Moore, with other station personalities, had a penchant for comedy. In 1962 he began The Bedtime Nooz, originally the Midnite News,a satirical late Saturday night news show that also featured weatherman Bud Kraehling and others from the station. This lasted for about a decade, a period during which Moore appeared onstage and received acting training at the University of Minnesota. Moore had wanted to become a stage actor, so The Bedtime Nooz and other shows he appeared in offered outlets for his creativity. A most revered stage performance occurred at Park Square Theatre in St. Paul, MN, in 1992. Dave starred in a production of "On Borrowed Time," by Paul Osborne. Playing "Gramps," the production was unique as it was directed by Moore's son, Peter. The production was considered so successful, that the company revived the show in 1993, due in no small part that the show's co-star, child actor Kirk Hall, Jr. , was going to "out-grow" the part of "Pud," the grandson of Gramps.
WCCO is considered by many to have originated the "happy talk" often used to attract viewers in modern local newscasts, at least among stations in the Twin Cities. It has been said that Moore's happy talk was merely a result of the camaraderie among the cast rather than a contrived plan, although his acting ability could have fooled people easily. Beyond that, however, Moore actually resisted many changes over the years to increase viewership. He was not fond of crime reporting, and didn't like using those stories as lead-ins for the news. Also, while Moore was a strong supporter of women's rights, he didn't like being placed beside a female co-anchor in the 1970s. Moore felt that having two people read the news distracted from the stories being told. His first co-anchor was Susan Spencer, replaced a few years later by Pat Miles.

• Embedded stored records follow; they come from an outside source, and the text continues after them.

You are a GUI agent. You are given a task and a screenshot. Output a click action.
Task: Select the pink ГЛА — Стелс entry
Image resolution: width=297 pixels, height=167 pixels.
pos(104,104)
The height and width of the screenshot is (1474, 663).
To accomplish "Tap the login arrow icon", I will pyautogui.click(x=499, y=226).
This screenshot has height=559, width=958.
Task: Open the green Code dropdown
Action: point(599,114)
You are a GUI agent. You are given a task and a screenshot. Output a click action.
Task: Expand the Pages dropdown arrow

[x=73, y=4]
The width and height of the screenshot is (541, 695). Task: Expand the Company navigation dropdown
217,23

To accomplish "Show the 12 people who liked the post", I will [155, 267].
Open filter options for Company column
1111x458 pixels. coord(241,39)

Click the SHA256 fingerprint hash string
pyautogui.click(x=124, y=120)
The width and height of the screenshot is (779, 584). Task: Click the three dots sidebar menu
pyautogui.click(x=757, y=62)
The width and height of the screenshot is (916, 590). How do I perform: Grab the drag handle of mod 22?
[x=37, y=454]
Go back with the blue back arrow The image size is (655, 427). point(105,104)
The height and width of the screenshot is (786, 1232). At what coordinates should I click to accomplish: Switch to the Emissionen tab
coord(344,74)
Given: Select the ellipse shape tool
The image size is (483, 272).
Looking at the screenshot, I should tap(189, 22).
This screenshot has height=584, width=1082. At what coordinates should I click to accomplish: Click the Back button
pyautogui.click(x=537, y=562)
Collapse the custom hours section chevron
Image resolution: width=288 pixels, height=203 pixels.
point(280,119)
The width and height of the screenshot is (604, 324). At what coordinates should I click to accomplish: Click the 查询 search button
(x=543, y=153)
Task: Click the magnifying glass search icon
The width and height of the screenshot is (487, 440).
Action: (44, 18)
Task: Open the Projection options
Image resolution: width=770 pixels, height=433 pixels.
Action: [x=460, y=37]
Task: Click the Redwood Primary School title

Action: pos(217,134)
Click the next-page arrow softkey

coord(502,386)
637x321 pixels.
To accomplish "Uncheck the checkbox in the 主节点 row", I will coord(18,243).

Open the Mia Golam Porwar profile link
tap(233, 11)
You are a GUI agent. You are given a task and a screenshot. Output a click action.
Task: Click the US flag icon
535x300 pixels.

Moore was a heavy smoker, which contributed his voice growing raspier over the years. Even as he aged and sported graying hair, he continued to be a popular figure. He kept busy, hosting the 5 p.m., 6 p.m., and 10 p.m. newscasts and producing periodic hour-long documentaries under the name The Moore Report, for which the station won many prestigious accolades. 1984's "Hollow Victory: Vietnam Under Communism" won a George Foster Peabody Award. The documentary was made after the station spent a year and a half negotiating a 35-day visa to visit the country.
The anchorman's humble nature meant that he did not push for high salaries. While reporters in significant markets around the country negotiated more and more expensive contracts, Moore and other newscasters in the Twin Cities were modestly paid. In 1985, Moore stepped down from the 10 p.m. newscast, eventually retiring from the evening news in 1991.
In 1986, Moore published his memoirs and correspondence with viewers throughout his career, titled A Member of the Family (ISBN 0-9617-4230-5).
Two of Moore's sons, Andy and Pete Moore, began working on a play to remember their father's life. They struggled to structure the play, eventually deciding to base it on their own stories and recollections rather than creating a dramatic piece with an actor portraying Dave. Called Sons of the Bedtime Nooz, it was performed at the Great American History Theatre in Saint Paul in early 2005.